As Asia emerges from the global economic crisis faster than the rest of the world, it is increasingly clear that the world’s center of gravity is shifting from the Atlantic to the Pacific. It is equally clear that Asian states are not yet ready to assume the more meaningful leadership in global affairs that will be necessary to ensure that this tectonic shift can make the world more stable and secure than it has been. Asian states have a tremendous opportunity to rise to this challenge.
The signs of Asia’s rise are unmistakable. Over the past five years, China’s contribution to world GDP growth has steadily increased from one-fifth to one-third, and India’s from approximately 6 percent to 16 percent. Given their growing footprints on global economics, politics and the environment, it is now impossible to imagine any major international agreement without China, Japan and India on board.
China, in particular, has emerged as the key counterpart to the US in almost all major global forums, as well as international platforms for discussing critical transnational issues, from the six-party talks with North Korea and the G20, to talks about climate change. Some even call for establishing a US-China G2.
Asia’s new clout holds tremendous promise. If Asian domestic consumption increases, for example, global economic growth will depend far less on over-consumption by debt-laden Americans. This would help all economies. If Asian countries other than Japan commit to binding caps on greenhouse gas emissions, a global deal on climate change will be possible at this December’s Copenhagen Summit, even if developing Asia’s caps are implemented more gradually than those for the developed world.

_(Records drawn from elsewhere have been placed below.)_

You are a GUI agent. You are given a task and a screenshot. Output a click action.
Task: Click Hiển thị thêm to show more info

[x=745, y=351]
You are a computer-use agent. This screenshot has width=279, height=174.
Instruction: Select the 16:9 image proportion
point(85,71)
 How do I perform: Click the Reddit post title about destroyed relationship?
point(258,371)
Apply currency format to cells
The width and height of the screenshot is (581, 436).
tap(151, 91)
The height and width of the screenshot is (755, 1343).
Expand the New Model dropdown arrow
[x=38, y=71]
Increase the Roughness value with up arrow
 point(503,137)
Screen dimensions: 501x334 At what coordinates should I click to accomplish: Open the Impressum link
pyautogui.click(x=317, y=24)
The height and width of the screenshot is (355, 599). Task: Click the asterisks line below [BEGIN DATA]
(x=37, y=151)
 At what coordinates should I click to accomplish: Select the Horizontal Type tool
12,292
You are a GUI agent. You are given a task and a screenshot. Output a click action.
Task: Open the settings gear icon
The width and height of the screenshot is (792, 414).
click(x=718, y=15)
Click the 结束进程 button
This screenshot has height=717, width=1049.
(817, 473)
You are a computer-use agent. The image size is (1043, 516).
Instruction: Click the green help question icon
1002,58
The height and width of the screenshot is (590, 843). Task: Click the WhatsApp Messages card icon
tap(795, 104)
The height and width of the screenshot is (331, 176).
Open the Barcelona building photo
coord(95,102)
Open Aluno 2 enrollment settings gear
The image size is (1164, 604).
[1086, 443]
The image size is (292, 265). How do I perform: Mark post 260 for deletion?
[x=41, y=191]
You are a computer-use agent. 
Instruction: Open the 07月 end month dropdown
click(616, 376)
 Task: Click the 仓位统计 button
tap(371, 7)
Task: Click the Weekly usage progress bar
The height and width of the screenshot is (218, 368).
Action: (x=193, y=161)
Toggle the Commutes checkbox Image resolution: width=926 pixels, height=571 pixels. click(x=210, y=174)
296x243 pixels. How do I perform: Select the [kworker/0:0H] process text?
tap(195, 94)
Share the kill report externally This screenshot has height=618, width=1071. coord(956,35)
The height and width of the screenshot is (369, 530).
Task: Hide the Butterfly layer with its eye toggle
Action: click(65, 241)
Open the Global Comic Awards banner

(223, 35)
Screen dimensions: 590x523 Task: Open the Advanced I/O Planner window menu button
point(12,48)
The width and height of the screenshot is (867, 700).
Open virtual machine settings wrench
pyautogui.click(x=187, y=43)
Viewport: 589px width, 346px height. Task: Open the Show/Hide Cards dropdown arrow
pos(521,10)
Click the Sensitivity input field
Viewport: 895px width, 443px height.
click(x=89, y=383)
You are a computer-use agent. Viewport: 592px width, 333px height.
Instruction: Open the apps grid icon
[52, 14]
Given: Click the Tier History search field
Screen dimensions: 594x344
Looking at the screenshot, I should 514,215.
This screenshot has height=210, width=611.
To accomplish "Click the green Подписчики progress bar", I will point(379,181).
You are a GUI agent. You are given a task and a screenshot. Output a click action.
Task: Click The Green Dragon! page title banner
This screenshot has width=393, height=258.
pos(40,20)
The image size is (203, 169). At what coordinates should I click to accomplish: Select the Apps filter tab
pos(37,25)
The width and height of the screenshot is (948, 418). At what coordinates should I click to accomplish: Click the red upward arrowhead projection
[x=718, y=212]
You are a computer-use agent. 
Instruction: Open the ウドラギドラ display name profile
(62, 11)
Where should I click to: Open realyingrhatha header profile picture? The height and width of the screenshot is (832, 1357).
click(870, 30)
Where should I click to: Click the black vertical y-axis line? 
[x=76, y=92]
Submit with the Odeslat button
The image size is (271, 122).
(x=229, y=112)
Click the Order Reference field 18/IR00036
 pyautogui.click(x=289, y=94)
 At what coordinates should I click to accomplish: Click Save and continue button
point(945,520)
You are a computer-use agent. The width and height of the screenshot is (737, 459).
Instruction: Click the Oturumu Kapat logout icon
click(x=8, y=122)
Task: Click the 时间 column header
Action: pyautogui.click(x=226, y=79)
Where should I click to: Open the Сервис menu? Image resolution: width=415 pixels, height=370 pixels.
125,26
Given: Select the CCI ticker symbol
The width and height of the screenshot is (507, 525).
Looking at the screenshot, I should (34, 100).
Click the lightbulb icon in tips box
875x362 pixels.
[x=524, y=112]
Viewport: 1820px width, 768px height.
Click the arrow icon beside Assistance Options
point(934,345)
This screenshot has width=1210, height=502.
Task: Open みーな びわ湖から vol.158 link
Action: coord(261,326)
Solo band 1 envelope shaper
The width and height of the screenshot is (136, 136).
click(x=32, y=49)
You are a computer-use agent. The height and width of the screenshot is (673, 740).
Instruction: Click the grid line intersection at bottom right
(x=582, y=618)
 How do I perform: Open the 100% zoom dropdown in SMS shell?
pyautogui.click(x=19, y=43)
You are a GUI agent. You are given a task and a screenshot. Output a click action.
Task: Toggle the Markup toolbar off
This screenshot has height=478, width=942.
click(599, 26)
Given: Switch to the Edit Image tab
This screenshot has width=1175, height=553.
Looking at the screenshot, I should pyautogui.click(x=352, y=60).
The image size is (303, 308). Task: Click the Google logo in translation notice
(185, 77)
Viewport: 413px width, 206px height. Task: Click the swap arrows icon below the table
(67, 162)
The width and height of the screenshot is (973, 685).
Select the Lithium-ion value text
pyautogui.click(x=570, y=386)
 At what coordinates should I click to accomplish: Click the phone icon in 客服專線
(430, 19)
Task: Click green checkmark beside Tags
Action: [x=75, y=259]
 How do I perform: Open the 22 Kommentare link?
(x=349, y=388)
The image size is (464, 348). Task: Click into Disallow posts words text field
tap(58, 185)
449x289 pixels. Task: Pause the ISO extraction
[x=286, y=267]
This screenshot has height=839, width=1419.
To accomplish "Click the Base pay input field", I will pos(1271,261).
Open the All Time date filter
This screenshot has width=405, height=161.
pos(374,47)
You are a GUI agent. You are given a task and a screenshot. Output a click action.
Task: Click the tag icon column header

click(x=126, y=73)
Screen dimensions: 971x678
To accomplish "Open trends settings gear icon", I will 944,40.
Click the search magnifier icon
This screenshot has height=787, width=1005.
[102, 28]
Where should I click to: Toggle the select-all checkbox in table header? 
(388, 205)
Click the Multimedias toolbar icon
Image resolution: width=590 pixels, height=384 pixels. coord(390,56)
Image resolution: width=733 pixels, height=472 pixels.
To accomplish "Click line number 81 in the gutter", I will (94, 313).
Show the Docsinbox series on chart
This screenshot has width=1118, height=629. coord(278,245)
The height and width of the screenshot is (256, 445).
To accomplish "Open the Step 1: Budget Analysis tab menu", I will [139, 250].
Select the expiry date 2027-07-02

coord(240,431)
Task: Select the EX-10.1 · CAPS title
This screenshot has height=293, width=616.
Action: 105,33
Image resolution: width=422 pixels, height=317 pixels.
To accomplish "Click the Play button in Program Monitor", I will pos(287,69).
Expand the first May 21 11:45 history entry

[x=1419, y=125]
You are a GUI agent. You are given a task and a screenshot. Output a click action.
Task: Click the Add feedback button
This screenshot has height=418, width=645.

Moreover, if China, India and ASEAN states take the lead in promoting a just resolution for the people of Burma/Myanmar, or if China proves more willing to press North Korea on nuclear weapons, these states will demonstrate that a world with multiple leading stakeholders can be safer than a world led by a single superpower.
Critics of the US’ record as a global hegemony make a strong case against a uni-polar world. US interventions in Vietnam and Iraq, its opposition to the Kyoto Protocol and insatiable consumption of natural resources, its role in creating the current financial crisis, the abuses at Abu Ghraib and much else highlight the flawed record of the US.
Yet the US’ legacy of global leadership over the past six decades, warts and all, is unprecedented in its relative benevolence and positive impact. The US played the lead in creating the UN, the IMF and the World Bank, and international humanitarian and human rights law. It resuscitated its World War II enemies and fostered economic development in countries around the world, while establishing a security umbrella that helped Europe and Asia focus more on diplomacy and economic growth than on military competition. It opened its markets and laid the foundations for globalization and the information revolution, kept sea-lanes open for international trade and catalyzed the Green Revolution ... The list goes on.
However, weakened by the financial crisis, deeply indebted to foreign countries, bogged down in Iraq, facing major challenges in Afghanistan and Pakistan, and feeling psychologically humbled, the US may no longer be in the same unrivaled position to lead the international community, even under the inspiring leadership of US President Barack Obama.